Adiós a la activación offline: Microsoft exige internet para Windows

Una era de más de dos décadas en la gestión de software ha llegado a su fin. Microsoft ha decidido retirar definitivamente el soporte para la activación telefónica y otros métodos fuera de línea, una determinación que transforma radicalmente la forma en que se administran los sistemas operativos Windows 10 y Windows 11 en todo el planeta.

A partir de este cambio, cualquier persona que necesite validar una licencia, ya sea al adquirir un equipo nuevo, tras ejecutar una reinstalación del sistema o al realizar cambios en componentes críticos del hardware, estará obligada a disponer de un acceso estable a la red.

Transformación en el proceso de Windows 11

Durante un periodo superior a los 24 años, la compañía permitió que sus clientes activaran sus productos mediante una llamada telefónica. Este procedimiento consistía en la generación de un código específico en el ordenador para luego comunicarse con un número de la empresa y completar el proceso a través de un sistema de voz automatizado.

Esta opción era considerada vital para entornos que no podían conectarse a la red, ya fuera por políticas de seguridad corporativa, ubicaciones geográficas remotas o configuraciones especiales. En plataformas previas como Windows 7, Windows 10 y las versiones iniciales de Windows 11, era posible seleccionar la activación por teléfono desde el menú de ajustes según la región del usuario.

No obstante, con la llegada del cierre de 2025, los usuarios que intentan recurrir a este método son recibidos con un mensaje pregrabado que estipula lo siguiente:

“El soporte para la activación de productos ahora es en línea. Para activar su producto de la manera más rápida y cómoda, visite nuestro portal de activación de productos en línea en aka.ms/aoh”.

Usuarios de Windows 10 y Windows 11 deben contar con acceso estable a Internet para instalar o reactivar el sistema operativo. (MICROSOFT)

De acuerdo con reportes en comunidades técnicas y foros especializados, se ha confirmado la eliminación de los códigos de validación tradicionales y la redirección forzosa hacia portales digitales. Esta medida afecta sin distinción a las licencias originales de usuarios particulares, licencias de fabricantes (OEM) y aquellas destinadas al sector empresarial.

Consecuencias para los distintos perfiles de usuario

La supresión de la vía telefónica genera efectos inmediatos. Para el usuario doméstico, la exigencia se traduce en la necesidad de tener internet al momento de la instalación. Esto anula cualquier alternativa en casos donde el adaptador de red presente fallos o el equipo se encuentre en áreas sin cobertura digital.

Dicho requisito puede presentar dificultades críticas en zonas rurales, instalaciones de carácter temporal o ante contingencias donde la conectividad no esté plenamente garantizada.

La eliminación de la activación telefónica afecta tanto a usuarios domésticos como a empresas y fabricantes OEM de equipos. (Imagen Ilustrativa Infobae)

En el ámbito profesional, el impacto es aún más profundo. Organizaciones, PyMEs y grandes corporaciones que operan equipos en entornos aislados o bajo normas de seguridad informática estrictas, enfrentan ahora un nuevo obstáculo.
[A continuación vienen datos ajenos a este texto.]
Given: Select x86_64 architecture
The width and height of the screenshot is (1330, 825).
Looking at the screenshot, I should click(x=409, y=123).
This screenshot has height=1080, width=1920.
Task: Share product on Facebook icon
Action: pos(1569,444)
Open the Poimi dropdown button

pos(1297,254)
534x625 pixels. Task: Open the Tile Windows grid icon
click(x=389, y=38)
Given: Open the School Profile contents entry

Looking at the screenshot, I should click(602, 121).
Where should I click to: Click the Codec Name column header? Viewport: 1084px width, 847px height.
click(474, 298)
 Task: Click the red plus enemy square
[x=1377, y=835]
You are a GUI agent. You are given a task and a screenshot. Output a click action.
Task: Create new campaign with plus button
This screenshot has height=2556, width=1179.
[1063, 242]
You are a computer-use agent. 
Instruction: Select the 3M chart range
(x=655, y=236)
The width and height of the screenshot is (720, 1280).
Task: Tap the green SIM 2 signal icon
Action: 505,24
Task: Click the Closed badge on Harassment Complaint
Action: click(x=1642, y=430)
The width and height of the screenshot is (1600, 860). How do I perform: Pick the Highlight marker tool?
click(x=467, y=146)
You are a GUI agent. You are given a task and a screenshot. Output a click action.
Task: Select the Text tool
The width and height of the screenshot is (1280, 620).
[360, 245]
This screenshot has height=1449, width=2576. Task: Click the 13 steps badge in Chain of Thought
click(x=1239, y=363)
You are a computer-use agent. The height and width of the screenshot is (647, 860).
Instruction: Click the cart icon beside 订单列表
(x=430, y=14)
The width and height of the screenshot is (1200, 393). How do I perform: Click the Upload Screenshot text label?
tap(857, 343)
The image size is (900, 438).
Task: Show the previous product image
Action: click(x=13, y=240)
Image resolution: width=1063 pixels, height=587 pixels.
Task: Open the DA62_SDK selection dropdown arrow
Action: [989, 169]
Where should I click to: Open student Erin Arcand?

El soporte telefónico era una pieza fundamental para los administradores de IT que gestionan centros de datos, laboratorios o líneas de producción.

Esta transición obligatoria hacia el entorno online demanda una reestructuración de los procesos de trabajo, incluyendo:

  • La planificación de activaciones anticipadas.
  • Garantizar la adquisición de licencias que eviten interrupciones operativas.
  • Asegurar puntos de conexión en áreas previamente aisladas.

Motivaciones detrás de la estrategia de Microsoft

El fundamento de este cambio radica en el plan global de Microsoft para centralizar la administración de sus licencias y certificar la legitimidad de cada sistema. La empresa busca minimizar las vulnerabilidades de seguridad y atacar la piratería informática, un reto constante para su ecosistema.

El bloqueo de herramientas de terceros, tales como el hack KMS38 —que permitía habilitar versiones de Windows sin pasar por controles oficiales—, evidencia el objetivo de la firma de Redmond de clausurar cualquier alternativa no autorizada.

Microsoft busca reducir la piratería y validar la autenticidad de Windows al centralizar la activación en sus servidores. (Imagen Ilustrativa Infobae)

Con la activación digital, cada clave de producto debe validarse en tiempo real con los servidores oficiales, permitiendo una detección de fraude mucho más ágil. Asimismo, esta política guarda coherencia con otras decisiones recientes, como la obligatoriedad de utilizar una cuenta de Microsoft para la configuración inicial de Windows 11 y la eliminación de la posibilidad de crear cuentas locales sin estar conectado a internet.